____ PASSAGE SHOWN
Pearl said “there’s no comparison” between the talent level he and Oats inherited. But the Tide coach has filled out his roster with important pieces, and Pearl says he isn’t surprised by the quick turnaround in Tuscaloosa.

“I’ve said it before and I don’t mind saying it because I paid Nate great compliments, but he inherited a good roster, a very good roster,” Pearl said. “And he’s done a phenomenal job with that roster, and he’s added some incredible pieces.”

Players like those three seniors have flourished in his fast-paced system this season, especially. The defense in particular has improved. And so, Oats said, have those seniors.

“They’ve bought into playing this way,” Oats said. “They’re playing defense at a high level. Offensively, I think it fits their games pretty well.”

And that involves plenty of 3-pointers from a variety of players. No Division I team had attempted more than Alabama’s 755 3s entering this week, and only Toledo has made more than the Tide’s 268.

Petty’s 59 3s lead the league, while Quinerly and Primo are both among the SEC’s top 5 in percentage made. Petty is 11th.

Alabama also is second in the SEC in rebounds per game, leading Pearl to proclaim: “I mean, they just don’t have any weaknesses.”

And he’s familiar with the success one can attain with that offensive playing style.

“We went to the Final Four spreading it and shooting it,” Pearl said.
________
* [EXERCISE DESCRIPTION]:
Transcribe the stretch of the Alabama basketball passage from "Players like those" through "offensive playing style." word for word.
____ RECORD SET
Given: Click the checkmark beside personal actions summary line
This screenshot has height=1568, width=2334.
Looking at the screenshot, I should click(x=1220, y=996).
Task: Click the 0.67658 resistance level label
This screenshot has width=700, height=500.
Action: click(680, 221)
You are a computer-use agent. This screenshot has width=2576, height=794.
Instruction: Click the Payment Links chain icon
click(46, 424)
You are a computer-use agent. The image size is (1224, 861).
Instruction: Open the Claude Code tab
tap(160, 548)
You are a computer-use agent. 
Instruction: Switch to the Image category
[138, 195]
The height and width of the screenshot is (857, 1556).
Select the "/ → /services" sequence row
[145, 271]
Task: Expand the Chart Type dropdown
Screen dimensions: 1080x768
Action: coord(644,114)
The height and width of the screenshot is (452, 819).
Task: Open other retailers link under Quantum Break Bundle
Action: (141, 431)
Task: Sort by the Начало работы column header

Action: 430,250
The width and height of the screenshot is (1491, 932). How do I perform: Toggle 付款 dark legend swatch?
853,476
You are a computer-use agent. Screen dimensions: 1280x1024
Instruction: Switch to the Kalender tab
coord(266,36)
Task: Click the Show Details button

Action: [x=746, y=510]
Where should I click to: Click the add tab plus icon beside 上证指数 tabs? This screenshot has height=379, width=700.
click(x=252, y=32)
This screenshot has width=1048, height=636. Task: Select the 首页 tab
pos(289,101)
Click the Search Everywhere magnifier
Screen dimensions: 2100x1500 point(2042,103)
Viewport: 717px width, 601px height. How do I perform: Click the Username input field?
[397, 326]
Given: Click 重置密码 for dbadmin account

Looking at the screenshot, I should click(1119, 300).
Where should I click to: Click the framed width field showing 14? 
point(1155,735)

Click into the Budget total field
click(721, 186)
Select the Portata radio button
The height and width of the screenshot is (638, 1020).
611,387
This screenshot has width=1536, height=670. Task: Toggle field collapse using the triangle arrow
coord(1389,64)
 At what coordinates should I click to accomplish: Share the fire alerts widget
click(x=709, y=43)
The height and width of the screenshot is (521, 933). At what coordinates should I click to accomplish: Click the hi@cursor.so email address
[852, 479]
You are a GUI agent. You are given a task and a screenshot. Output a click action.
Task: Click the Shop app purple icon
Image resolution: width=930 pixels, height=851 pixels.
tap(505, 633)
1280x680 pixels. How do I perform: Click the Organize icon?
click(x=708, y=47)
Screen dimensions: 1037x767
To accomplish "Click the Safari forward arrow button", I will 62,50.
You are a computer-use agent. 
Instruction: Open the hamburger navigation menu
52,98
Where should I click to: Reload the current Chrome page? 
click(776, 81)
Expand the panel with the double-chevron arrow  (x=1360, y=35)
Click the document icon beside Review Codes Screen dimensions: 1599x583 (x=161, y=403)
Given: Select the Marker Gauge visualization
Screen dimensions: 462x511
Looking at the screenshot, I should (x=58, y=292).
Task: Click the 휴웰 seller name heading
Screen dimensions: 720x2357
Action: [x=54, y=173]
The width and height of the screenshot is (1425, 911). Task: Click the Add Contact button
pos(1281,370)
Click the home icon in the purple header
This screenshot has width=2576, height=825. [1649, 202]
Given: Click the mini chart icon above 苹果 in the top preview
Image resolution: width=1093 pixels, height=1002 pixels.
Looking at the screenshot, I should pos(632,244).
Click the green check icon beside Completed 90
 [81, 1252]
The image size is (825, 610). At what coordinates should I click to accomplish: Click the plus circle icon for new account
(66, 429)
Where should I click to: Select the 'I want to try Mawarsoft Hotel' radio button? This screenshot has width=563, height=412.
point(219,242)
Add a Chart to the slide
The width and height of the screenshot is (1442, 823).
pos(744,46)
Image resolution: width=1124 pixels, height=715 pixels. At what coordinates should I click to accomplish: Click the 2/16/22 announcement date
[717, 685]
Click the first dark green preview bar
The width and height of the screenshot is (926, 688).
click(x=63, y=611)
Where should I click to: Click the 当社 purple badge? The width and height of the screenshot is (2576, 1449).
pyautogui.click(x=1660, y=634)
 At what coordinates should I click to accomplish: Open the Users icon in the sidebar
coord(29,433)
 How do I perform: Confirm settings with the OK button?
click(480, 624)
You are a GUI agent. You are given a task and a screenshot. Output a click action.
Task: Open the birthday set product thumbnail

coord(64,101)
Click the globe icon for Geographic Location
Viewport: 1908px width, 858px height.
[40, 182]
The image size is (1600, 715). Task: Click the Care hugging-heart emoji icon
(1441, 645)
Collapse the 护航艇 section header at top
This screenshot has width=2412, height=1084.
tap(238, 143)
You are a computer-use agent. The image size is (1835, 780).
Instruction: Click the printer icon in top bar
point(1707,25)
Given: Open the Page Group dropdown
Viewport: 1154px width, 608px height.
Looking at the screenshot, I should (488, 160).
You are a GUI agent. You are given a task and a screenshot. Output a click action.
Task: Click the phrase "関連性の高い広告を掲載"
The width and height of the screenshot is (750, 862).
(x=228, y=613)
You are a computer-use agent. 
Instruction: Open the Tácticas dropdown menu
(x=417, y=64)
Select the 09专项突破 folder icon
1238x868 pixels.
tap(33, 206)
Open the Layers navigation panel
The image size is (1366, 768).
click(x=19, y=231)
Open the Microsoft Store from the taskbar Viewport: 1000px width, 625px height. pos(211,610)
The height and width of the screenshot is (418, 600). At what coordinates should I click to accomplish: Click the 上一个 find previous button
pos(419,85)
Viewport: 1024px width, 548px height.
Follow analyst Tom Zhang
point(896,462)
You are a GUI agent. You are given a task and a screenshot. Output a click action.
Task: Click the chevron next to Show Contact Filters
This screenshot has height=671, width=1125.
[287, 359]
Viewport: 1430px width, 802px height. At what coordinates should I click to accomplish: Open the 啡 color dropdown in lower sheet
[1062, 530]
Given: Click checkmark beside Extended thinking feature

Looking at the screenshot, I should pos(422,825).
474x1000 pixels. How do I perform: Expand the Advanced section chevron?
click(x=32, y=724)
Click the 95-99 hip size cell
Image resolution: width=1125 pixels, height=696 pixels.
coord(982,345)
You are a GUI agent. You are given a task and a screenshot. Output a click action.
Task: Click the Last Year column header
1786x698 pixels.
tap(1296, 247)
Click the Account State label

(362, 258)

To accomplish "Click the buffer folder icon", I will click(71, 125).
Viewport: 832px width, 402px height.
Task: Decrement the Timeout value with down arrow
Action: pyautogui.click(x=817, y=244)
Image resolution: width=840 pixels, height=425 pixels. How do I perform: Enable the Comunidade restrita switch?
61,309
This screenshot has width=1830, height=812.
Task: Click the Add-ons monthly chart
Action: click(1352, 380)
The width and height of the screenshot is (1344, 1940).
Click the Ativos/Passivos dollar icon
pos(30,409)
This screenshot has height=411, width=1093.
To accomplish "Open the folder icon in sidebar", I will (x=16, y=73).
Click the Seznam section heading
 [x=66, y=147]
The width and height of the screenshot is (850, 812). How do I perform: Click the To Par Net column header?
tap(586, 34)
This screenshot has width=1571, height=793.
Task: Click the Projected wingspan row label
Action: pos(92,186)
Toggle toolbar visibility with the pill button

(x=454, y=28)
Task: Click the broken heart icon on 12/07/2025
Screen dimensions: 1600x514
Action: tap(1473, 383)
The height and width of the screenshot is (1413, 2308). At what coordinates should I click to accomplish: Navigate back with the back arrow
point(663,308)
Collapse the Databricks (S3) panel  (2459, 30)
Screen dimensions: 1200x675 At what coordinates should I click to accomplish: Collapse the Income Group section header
________
* [CORRECT OUTPUT]:
Players like those three seniors have flourished in his fast-paced system this season, especially. The defense in particular has improved. And so, Oats said, have those seniors.

“They’ve bought into playing this way,” Oats said. “They’re playing defense at a high level. Offensively, I think it fits their games pretty well.”

And that involves plenty of 3-pointers from a variety of players. No Division I team had attempted more than Alabama’s 755 3s entering this week, and only Toledo has made more than the Tide’s 268.

Petty’s 59 3s lead the league, while Quinerly and Primo are both among the SEC’s top 5 in percentage made. Petty is 11th.

Alabama also is second in the SEC in rebounds per game, leading Pearl to proclaim: “I mean, they just don’t have any weaknesses.”

And he’s familiar with the success one can attain with that offensive playing style.